So, got some questions.

Alot of you guys will target them @ Confluences/Feeders/Tribs. Do they generally always stick around confluences? (I believe I read they like to hang out there over the winter, then shoot up feeder creeks to spawn). That leads me to my next question; how far up a Trib will they run? I hear alot of guys on here talk about the "first riffle, second riffle" etc. Also, do they have any sort of minimum depth preference? I.E. River Saugeye only tend to hold in sections of the Scioto that have deep (10ft+) water close by.

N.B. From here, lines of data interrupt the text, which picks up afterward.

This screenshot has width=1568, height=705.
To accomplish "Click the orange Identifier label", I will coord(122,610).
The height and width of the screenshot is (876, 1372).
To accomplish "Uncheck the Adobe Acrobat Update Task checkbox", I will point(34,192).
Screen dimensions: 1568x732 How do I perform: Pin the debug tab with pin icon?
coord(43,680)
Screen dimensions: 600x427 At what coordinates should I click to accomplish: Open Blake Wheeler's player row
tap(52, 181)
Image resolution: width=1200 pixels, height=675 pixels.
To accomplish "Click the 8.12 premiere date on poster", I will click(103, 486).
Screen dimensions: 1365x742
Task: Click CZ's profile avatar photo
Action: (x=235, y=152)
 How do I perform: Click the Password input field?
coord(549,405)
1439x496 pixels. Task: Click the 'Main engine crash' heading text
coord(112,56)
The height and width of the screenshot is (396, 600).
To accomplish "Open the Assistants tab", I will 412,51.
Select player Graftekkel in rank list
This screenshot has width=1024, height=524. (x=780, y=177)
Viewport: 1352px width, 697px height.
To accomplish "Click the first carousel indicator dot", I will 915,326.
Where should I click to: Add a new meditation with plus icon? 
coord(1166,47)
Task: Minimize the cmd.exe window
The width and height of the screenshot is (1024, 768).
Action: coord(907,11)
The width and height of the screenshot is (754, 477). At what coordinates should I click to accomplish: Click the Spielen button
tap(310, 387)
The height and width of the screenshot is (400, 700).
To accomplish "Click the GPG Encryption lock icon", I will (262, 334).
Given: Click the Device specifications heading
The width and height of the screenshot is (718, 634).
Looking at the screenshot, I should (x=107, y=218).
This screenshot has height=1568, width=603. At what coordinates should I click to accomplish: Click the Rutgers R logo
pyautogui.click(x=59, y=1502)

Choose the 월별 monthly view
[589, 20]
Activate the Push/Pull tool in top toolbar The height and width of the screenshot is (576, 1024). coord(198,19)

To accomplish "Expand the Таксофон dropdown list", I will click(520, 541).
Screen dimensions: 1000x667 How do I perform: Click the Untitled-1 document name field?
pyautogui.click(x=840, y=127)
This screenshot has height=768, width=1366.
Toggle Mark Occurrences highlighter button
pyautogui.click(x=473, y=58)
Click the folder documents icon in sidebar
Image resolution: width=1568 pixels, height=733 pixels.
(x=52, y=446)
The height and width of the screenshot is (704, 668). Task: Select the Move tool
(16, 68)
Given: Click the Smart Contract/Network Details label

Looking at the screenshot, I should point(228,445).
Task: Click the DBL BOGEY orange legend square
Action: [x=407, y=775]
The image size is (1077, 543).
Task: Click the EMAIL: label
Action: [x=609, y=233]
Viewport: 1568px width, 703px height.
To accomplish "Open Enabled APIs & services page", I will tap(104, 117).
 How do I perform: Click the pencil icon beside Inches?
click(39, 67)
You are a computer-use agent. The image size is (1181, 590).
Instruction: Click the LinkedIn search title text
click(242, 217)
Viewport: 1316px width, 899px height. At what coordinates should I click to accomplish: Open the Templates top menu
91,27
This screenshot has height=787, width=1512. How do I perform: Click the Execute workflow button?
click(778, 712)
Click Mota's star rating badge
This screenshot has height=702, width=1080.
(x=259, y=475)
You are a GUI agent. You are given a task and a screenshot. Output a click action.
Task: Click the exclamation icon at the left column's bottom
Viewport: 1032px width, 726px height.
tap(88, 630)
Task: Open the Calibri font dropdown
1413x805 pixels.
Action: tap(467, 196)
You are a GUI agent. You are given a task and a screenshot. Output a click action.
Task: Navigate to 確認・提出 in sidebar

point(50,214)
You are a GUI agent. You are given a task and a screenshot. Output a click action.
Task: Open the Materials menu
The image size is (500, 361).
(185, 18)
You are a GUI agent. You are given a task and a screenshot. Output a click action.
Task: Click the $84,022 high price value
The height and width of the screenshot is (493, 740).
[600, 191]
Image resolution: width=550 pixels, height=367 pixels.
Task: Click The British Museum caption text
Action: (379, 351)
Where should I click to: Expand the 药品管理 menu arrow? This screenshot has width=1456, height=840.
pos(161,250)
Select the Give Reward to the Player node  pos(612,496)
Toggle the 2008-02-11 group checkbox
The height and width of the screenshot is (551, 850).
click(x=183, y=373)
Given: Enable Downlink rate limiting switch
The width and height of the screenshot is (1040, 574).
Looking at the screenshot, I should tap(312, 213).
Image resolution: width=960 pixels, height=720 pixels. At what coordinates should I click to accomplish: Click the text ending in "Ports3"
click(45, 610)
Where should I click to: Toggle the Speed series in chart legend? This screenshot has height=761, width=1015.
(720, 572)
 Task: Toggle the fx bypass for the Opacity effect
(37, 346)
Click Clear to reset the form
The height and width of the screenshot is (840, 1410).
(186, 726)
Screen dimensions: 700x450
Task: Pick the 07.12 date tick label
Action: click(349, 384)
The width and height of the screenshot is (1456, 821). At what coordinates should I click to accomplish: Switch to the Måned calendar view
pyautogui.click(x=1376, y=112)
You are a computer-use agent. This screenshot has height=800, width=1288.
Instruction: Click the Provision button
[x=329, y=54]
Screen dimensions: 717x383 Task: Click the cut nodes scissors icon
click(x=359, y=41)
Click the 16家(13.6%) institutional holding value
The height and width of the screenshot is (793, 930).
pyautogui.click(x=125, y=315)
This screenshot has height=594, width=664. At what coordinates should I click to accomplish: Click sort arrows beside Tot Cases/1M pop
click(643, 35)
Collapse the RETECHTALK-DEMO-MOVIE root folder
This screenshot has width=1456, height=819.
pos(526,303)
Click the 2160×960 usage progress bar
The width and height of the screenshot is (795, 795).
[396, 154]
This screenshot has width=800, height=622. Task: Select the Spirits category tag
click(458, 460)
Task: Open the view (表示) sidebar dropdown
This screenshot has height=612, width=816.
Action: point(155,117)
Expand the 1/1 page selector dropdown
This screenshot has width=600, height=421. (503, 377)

What do you look for in a River Wiper hole (away from the Dams) Current? Depth? Bait?

Also any go-to tactics for catching them in muddy/chocolate water?

THANKS!

And a 22.5" Fatty caught in mid February near a small Trib. We're starting to see good numbers of fish over 20", my pb is 24"...I cannot fathom fighting a 28"+


----------



## ChromeBone (Oct 3, 2011)

Hey man, I grew up on the Scioto right next to O'shaughnessy, I wade fish for them a few miles past the spillway, We used to catch a ton more white bass, before they started puting in the hybrids, but late spring early summer they can get stacked up chasing the shad. Anything Silver is best. You can get them on Jigs fishing for Saugeye too. I havent gotten many this year yet but I got a 6 pound Smallie last trip and 1 hybrid. I've only been out there twice though. PS.. work sucks.


----------



## Saugeyefisher (Jul 19, 2010)

ChromeBone said:


> Hey man, I grew up on the Scioto right next to O'shaughnessy, I wade fish for them a few miles past the spillway, We used to catch a ton more white bass, before they started puting in the hybrids, but late spring early summer they can get stacked up chasing the shad. Anything Silver is best. You can get them on Jigs fishing for Saugeye too. I havent gotten many this year yet but I got a 6 pound Smallie last trip and 1 hybrid. I've only been out there twice though. PS.. work sucks.


Aj you should move this to south west forum or ohio river


----------



## Daveo76 (Apr 14, 2004)

Saugeyefisher said:


> Aj you should move this to south west forum or ohio river


No need to move it. It's the Striper/Hybrid/White Bass section. Just most people fish below dams on the Ohio and post more in the Ohio River section. I'm lucky enough to live close enough to fish the Ohio and Scioto. They never stay far from the baitfish and will hit anything from crappie jig to giant top water plugs


----------



## Saugeyefisher (Jul 19, 2010)

Daveo76 said:


> No need to move it. It's the Striper/Hybrid/White Bass section. Just most people fish below dams on the Ohio and post more in the Ohio River section. I'm lucky enough to live close enough to fish the Ohio and Scioto. They never stay far from the baitfish and will hit anything from crappie jig to giant top water plugs


Was just suggesting forums where he will get mor eyes veiwing. These species specific sections are normally pretty dead/slow compared to the southwest and ohio river sections...
Thats all


----------



## Daveo76 (Apr 14, 2004)

Yeah, they were good enough to put this section here a few years ago and I'd just like to see more posts in it. But there is a ton of info on the sections you mentioned.


----------



## streamstalker (Jul 8, 2005)

I have started to catch a couple by accident while fishing for smallies. It's a happy accident. I think you may be on to something about confluences. I ran into a honey hole last year where a small trib empties into a river. There was a lowhead on the trib right above confluence and a nice pool below. I just started whacking them one after another on a spinner bait. The first four or five I just hauled over the boom guarding the spill pool, then I caught a 22" that hauled me and the yak over the boom before I landed him.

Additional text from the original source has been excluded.